Prediction of outcomes after cardiac arrest by a generative artificial intelligence model

Simon A Amacher; Armon Arpagaus; Christian Sahmer; Christoph Becker; Sebastian Gross; Tabita Urben; Kai Tisljar; Raoul Sutter; Stephan Marsch; Sabina Hunziker

doi:10.1016/j.resplu.2024.100587

Prediction of outcomes after cardiac arrest by a generative artificial intelligence model

Resusc Plus. 2024 Feb 22:18:100587. doi: 10.1016/j.resplu.2024.100587. eCollection 2024 Jun.

Authors

Simon A Amacher^{1

2

3}, Armon Arpagaus², Christian Sahmer², Christoph Becker^{2

3}, Sebastian Gross², Tabita Urben², Kai Tisljar¹, Raoul Sutter^{1

4

5}, Stephan Marsch^{1

4}, Sabina Hunziker^{2

4

6}

Affiliations

¹ Intensive Care Medicine, Department of Acute Medical Care, University Hospital Basel, Basel, Switzerland.
² Medical Communication and Psychosomatic Medicine, University Hospital Basel, Basel, Switzerland.
³ Emergency Medicine, Department of Acute Medical Care, University Hospital Basel, Basel, Switzerland.
⁴ Medical Faculty, University of Basel, Basel, Switzerland.
⁵ Division of Neurophysiology, Department of Neurology, University Hospital Basel, Basel, Switzerland.
⁶ Post-Intensive Care Clinic, University Hospital Basel, Basel, Switzerland.

Abstract

Aims: To investigate the prognostic accuracy of a non-medical generative artificial intelligence model (Chat Generative Pre-Trained Transformer 4 - ChatGPT-4) as a novel aspect in predicting death and poor neurological outcome at hospital discharge based on real-life data from cardiac arrest patients.

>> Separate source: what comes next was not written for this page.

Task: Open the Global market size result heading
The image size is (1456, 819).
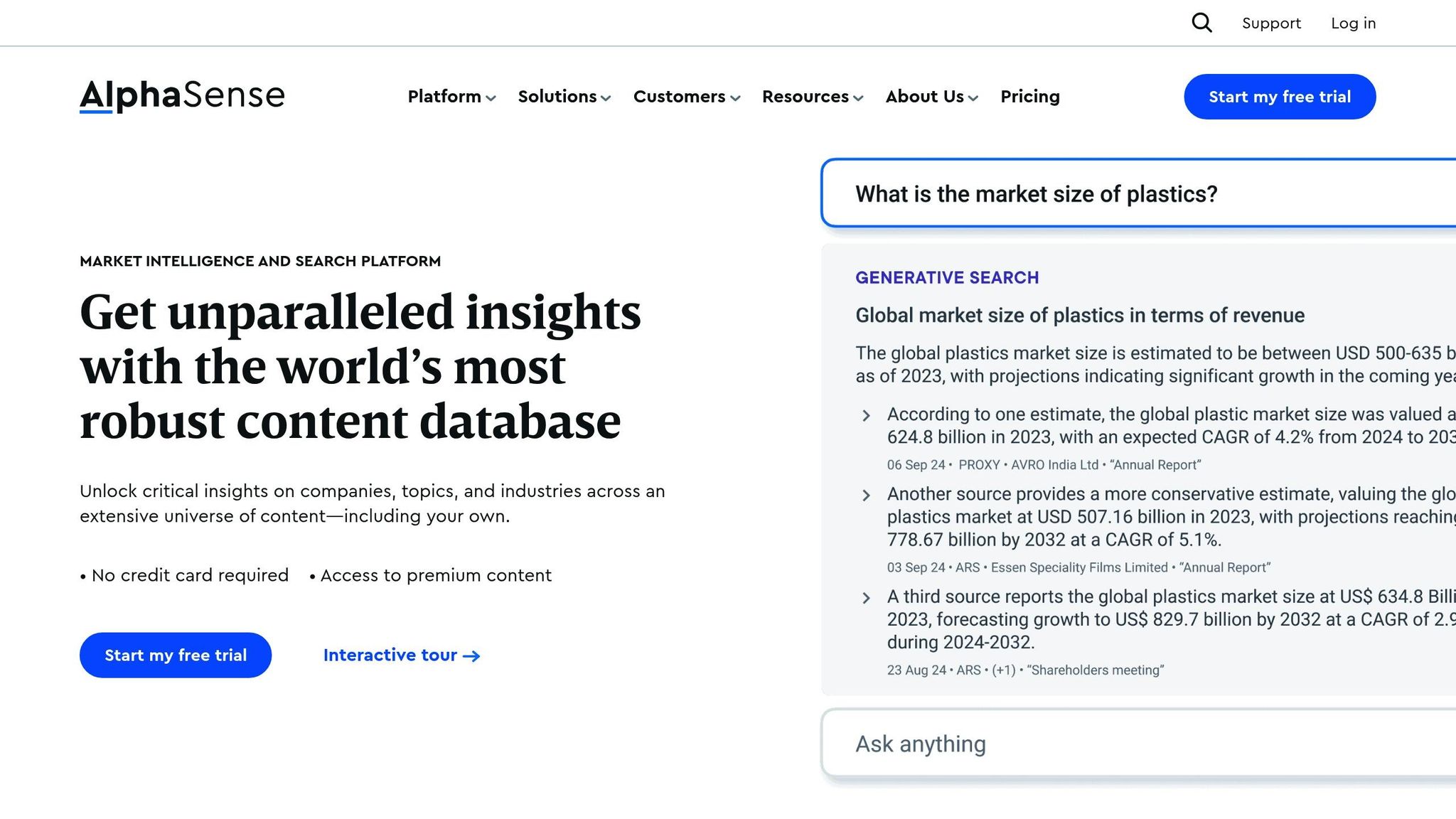Action: [x=1079, y=316]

Methods: This prospective cohort study investigates the prognostic performance of ChatGPT-4 to predict outcomes at hospital discharge of adult cardiac arrest patients admitted to intensive care at a large Swiss tertiary academic medical center (COMMUNICATE/PROPHETIC cohort study). We prompted ChatGPT-4 with sixteen prognostic parameters derived from established post-cardiac arrest scores for each patient. We compared the prognostic performance of ChatGPT-4 regarding the area under the curve (AUC), sensitivity, specificity, positive and negative predictive values, and likelihood ratios of three cardiac arrest scores (Out-of-Hospital Cardiac Arrest [OHCA], Cardiac Arrest Hospital Prognosis [CAHP], and PROgnostication using LOGistic regression model for Unselected adult cardiac arrest patients in the Early stages [PROLOGUE score]) for in-hospital mortality and poor neurological outcome.

Results: Mortality at hospital discharge was 43% (n = 309/713), 54% of patients (n = 387/713) had a poor neurological outcome. ChatGPT-4 showed good discrimination regarding in-hospital mortality with an AUC of 0.85, similar to the OHCA, CAHP, and PROLOGUE (AUCs of 0.82, 0.83, and 0.84, respectively) scores. For poor neurological outcome, ChatGPT-4 showed a similar prediction to the post-cardiac arrest scores (AUC 0.83).

Conclusions: ChatGPT-4 showed a similar performance in predicting mortality and poor neurological outcome compared to validated post-cardiac arrest scores. However, more research is needed regarding illogical answers for potential incorporation of an LLM in the multimodal outcome prognostication after cardiac arrest.

Keywords: Artificial intelligence; Cardiac arrest; Cardiopulmonary resuscitation; Mortality prediction; Neurological outcome.